Mixed martial arts finally coming to New York

The Ultimate Fighting Championship production company has sparked large interest in mixed martial arts, with studios across the U.S. offering training. Such headway met opposition in certain states that banned the discipline, and New York was among these regions. However, a recent decision to overturn the prohibition means more people can try their hand at MMA.

Catching up with the trend
The ban on MMA in New York sparked a legal battle that spanned nearly 20 years. This debate goes all the way back to 1997, when former Gov. George Pataki instated the prohibition.

Since that time, the UFC and the Coalition to Legalize Mixed Martial Arts in New York have pressed for a lift of the ban.
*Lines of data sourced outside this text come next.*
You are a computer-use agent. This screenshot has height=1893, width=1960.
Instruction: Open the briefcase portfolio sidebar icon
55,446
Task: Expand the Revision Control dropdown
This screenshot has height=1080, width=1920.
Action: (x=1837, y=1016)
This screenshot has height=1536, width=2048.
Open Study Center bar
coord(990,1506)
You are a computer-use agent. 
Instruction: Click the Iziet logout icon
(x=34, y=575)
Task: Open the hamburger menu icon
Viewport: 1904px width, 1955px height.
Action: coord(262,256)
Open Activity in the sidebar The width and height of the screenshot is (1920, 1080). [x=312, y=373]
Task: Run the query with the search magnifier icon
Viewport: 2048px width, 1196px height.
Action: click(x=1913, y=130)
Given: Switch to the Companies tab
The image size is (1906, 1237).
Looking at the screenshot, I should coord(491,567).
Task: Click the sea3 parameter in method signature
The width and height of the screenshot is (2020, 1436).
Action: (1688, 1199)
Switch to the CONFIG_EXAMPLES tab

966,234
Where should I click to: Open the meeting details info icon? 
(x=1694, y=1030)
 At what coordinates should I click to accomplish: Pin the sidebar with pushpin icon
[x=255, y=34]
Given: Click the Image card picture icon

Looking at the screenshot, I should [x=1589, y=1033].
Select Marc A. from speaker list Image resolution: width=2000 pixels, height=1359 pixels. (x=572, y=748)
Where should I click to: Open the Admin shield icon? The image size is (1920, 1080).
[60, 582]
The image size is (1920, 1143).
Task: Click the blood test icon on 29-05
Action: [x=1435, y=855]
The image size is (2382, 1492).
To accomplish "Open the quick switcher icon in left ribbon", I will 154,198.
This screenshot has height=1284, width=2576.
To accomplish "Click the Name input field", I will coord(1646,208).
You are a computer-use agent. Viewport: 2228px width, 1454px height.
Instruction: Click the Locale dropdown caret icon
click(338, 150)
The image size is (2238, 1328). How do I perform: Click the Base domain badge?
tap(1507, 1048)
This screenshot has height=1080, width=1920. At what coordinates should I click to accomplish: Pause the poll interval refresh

A March 2016 vote among the New York State Assembly indicates these groups and prospective students in the state will get their wish soon. Policymakers voted 113-25 in favor of allowing MMA. Once current Gov. Andrew Cuomo signs the bill, New York residents will have a new way to get their footing in martial arts.

Plus, allowing the sport benefits the state by providing a noticeable economic boost. Between revenue from broadcasting fights and ticket sales, New York stands to gain a nice chunk of change.

Keeping an eye on MMA
Once the governor signs the bill, New York will be the last state to allow residents to practice MMA. While the decision benefits future students for the sake of having another martial arts training option, it also promotes safety.

One key reason for Gov. Pataki banning the discipline was the state of MMA at the time. Specifically, much of the sport lacked regulation, according to Fox Sports. Nevada and New Jersey helped set the groundwork for putting rules in place, with MMA having a gradual expansion across the country.

The new bill in New York will establish similar regulations to ensure students and professionals can practice and compete in a safe manner. These measures include adequate insurance for serious and fatal athlete injuries.

Preparing for MMA in New York
Even after Gov. Cuomo signs the legislation, the New York Athletic Commission will need to complete the set of regulations. This process could take up to four months.

Prospective students can look forward to local studios opening in their cities, and current instructors may look to New York to set up shop. Plus, fans can expect opportunities to watch their favorite pro fighters perform at Madison Square Garden.